108,347 party members voted in the 1992 primary, marking 70.10% turnout.

==1996==

194,788	party members voted in the 1996 primary, marking 74.60% turnout.

==1999==

101,087	party members voted in the 1999 primary, marking 62.00% turnout.

==2002==

58,783 party members voted in the 2002 primary, marking 53.00% turnout.

==2006==

68,331 party members voted in the 2006 primary, marking 58.40% turnout.

==2008==

31,789 party members voted in the 2008 primary, marking 53.90% turnout.

==2012==

35,035 party members voted in the 2012 primary, marking 58.00% turnout.

The order that the top candidates finished in were as follows:
1. Shelly Yachimovich
2. Isaac Herzog
3. Amir Peretz
4. Eitan Cabel
5. Merav Michaeli
6. Binyamin Ben-Eliezer
7. Hilik Bar
8. Omer Bar-Lev
9. Stav Shaffir
10. Avishay Braverman
11. Erel Margalit
12. Itzik Shmuli
13. Mickey Rosenthal
14. Michal Biran
15. Nachman Shai
16. Moshe Mizrahi
17. Danny Atar
18. Raleb Majadele
19. Nadia Hilou
20. Nino Abesadze
21. Yona Yahav
22. Daniel Ben-Simon
23. Ofer Kornfeld
24. Hili Tropper
25. Yona Prital

==2015==

The party held its primary on 13 January 2015. 28,742 party members voted in the primary, marking 58.80% turnout.

==2019==

On 11 February 2011, the Labor Party held its primary in advance of the April 2019 legislative election. 33,672 party members voted in the primary (held in advance of the April 2019 legislative election), marking 56.30% turnout.

The party would subsequently use the results of this primary to also choose its party lists for the September 2019 and the 2020 legislative elections, instead of holding new primaries for these elections.
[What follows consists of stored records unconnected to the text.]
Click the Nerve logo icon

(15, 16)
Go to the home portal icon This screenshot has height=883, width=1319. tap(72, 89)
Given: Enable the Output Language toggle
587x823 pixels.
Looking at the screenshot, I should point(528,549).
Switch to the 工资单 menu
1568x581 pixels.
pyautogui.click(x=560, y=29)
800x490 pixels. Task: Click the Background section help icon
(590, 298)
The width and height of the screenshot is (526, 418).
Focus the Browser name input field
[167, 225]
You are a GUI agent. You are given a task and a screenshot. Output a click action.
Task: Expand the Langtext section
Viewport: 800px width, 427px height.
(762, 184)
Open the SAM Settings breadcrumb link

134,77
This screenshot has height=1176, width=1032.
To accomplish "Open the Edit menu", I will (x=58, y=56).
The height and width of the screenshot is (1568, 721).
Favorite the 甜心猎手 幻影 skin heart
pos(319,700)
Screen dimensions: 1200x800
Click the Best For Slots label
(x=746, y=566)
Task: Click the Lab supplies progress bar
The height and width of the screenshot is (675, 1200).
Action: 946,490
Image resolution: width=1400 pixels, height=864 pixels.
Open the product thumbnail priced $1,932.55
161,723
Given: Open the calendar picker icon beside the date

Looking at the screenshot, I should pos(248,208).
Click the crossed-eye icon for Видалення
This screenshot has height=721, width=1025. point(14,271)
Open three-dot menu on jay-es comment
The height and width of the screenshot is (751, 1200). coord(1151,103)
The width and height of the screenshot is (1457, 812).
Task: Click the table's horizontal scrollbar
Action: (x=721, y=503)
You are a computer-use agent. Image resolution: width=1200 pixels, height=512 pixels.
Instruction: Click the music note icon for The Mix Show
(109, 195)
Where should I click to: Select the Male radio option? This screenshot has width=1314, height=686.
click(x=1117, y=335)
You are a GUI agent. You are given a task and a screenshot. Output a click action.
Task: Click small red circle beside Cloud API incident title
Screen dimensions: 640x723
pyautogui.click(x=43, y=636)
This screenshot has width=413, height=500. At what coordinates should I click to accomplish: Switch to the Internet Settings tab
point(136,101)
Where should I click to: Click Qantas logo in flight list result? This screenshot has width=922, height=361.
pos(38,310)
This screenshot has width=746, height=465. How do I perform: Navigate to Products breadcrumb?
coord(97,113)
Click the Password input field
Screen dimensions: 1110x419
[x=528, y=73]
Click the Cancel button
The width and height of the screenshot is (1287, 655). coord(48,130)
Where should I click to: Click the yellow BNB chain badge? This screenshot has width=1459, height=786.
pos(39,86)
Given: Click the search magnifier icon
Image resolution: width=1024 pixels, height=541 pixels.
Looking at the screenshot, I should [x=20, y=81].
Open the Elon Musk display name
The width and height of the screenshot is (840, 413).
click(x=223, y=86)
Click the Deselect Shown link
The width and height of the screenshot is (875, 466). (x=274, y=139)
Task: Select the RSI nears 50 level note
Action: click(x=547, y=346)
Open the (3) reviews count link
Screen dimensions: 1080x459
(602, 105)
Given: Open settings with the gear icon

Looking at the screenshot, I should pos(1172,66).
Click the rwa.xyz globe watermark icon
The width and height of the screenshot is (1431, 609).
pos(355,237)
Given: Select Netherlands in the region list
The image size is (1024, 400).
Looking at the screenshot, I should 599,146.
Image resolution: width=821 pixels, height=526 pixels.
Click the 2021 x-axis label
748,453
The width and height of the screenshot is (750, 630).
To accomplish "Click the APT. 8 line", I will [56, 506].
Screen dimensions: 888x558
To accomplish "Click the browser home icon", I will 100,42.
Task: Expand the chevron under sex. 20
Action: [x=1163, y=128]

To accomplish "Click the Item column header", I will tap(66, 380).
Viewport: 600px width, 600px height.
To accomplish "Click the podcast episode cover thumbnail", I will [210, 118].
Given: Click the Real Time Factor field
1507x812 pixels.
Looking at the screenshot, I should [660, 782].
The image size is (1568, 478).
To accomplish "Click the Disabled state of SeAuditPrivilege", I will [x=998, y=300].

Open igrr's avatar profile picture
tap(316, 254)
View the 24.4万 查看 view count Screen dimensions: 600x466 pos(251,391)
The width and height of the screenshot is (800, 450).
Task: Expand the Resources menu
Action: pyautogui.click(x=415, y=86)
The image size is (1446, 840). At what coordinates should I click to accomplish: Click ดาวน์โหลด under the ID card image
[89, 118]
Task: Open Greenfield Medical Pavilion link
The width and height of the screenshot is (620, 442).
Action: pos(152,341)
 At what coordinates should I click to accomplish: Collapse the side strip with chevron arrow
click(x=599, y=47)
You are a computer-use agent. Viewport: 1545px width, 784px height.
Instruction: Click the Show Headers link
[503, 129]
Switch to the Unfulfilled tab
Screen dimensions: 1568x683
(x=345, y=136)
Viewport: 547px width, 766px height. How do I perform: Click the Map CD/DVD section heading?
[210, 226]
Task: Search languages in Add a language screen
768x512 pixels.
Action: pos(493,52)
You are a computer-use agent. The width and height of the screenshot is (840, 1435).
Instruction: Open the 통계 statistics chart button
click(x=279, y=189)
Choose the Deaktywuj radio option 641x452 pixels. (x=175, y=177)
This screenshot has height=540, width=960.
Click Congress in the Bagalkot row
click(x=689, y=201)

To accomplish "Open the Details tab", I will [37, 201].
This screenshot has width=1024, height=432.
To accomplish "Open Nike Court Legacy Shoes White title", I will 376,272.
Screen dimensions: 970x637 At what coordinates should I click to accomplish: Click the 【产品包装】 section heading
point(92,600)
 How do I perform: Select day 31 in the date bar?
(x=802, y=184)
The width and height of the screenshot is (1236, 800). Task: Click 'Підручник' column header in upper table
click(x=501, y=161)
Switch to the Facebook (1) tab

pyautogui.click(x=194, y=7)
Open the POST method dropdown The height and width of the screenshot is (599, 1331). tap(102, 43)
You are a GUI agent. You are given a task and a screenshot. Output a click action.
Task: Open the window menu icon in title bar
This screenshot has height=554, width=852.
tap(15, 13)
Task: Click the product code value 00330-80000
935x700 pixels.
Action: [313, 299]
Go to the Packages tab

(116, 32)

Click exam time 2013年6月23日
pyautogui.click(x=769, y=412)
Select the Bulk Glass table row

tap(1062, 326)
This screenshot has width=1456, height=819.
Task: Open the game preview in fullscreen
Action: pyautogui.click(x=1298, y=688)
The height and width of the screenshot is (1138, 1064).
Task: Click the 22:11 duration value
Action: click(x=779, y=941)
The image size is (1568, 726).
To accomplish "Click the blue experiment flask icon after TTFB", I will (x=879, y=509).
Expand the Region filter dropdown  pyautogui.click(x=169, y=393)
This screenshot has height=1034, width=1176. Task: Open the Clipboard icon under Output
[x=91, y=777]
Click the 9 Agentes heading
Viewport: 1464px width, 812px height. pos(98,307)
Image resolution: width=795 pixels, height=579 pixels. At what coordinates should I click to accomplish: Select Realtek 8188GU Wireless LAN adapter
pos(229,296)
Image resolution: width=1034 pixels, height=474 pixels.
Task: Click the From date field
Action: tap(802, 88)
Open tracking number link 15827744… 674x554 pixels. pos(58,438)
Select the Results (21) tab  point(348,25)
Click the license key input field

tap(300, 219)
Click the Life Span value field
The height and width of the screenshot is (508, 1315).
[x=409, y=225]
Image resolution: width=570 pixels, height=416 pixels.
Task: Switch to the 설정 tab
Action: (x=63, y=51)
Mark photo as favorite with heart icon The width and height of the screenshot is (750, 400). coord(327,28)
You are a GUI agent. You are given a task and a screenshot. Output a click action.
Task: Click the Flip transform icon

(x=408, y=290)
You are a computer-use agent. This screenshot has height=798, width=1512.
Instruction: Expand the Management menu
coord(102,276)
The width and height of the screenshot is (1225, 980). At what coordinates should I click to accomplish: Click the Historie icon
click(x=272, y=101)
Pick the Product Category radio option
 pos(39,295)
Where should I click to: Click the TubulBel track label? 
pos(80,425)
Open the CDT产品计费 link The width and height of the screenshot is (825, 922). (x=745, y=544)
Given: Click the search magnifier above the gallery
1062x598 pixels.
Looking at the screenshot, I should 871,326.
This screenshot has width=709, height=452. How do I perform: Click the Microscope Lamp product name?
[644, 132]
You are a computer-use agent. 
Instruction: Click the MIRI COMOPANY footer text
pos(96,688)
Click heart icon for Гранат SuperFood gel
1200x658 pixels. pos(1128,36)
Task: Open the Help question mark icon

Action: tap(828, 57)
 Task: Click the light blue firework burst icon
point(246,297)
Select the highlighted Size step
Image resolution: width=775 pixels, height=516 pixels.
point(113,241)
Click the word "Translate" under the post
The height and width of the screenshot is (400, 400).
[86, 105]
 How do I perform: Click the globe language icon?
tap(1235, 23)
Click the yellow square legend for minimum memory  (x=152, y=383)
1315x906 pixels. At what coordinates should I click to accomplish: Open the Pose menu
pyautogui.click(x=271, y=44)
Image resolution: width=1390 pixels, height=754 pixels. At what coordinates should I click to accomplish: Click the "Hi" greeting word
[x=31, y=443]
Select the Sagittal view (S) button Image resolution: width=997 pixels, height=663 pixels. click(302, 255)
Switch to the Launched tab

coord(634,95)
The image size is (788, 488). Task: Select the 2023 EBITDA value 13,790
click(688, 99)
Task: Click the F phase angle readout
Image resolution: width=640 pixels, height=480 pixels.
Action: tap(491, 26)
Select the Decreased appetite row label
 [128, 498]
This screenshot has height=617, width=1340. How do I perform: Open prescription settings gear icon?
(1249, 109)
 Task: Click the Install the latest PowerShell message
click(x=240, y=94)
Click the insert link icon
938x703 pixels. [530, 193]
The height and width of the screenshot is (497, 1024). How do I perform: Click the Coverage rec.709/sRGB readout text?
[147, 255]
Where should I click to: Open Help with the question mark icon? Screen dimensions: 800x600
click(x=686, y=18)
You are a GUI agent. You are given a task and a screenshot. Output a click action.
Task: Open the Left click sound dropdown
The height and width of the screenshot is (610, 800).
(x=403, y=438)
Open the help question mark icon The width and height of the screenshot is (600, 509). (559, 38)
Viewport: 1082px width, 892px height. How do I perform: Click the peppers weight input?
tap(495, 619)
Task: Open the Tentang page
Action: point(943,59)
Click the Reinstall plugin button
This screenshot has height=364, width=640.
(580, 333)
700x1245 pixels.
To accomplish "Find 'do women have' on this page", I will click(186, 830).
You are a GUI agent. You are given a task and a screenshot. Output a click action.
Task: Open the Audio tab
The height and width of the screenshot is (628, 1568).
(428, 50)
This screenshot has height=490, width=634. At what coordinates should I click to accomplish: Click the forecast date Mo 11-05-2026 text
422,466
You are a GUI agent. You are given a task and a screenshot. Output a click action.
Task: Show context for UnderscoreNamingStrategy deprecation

Neither of the Knessets elected by the April 2019 nor September 2019 had succeeded in forming a government.

==2021==

The 2021 primary took place on 1 February less than two weeks after the party's 24 January leadership election. 18,106 party members voted in the primary, marking a turnout of roughly 40%.

The primary had originally been cancelled after the party voted at its November 2020 convention 66% to 33% to have the 3,800 activists eligible to vote at the party's convention select the nominees instead of the party's general membership, a move orchestrated by then-Labor Party chairman Amir Peretz. However, on 3 January 2021, the Tel Aviv District Court ruled that the move to cancel primary was illegal.

In the primary, voters were able to vote for between five and seven individuals from a list of 62 candidates.

==2022==
The primary for the electoral list to be used in the 2022 Israeli legislative election was held on August 9, 2022. Roughly 57% of the 40,000 eligible voters participated. Most votes were cast digitally, but four physical voting locations were established. The physical voting locations were in Beersheba, Haifa, Jerusalem, and Tel Aviv.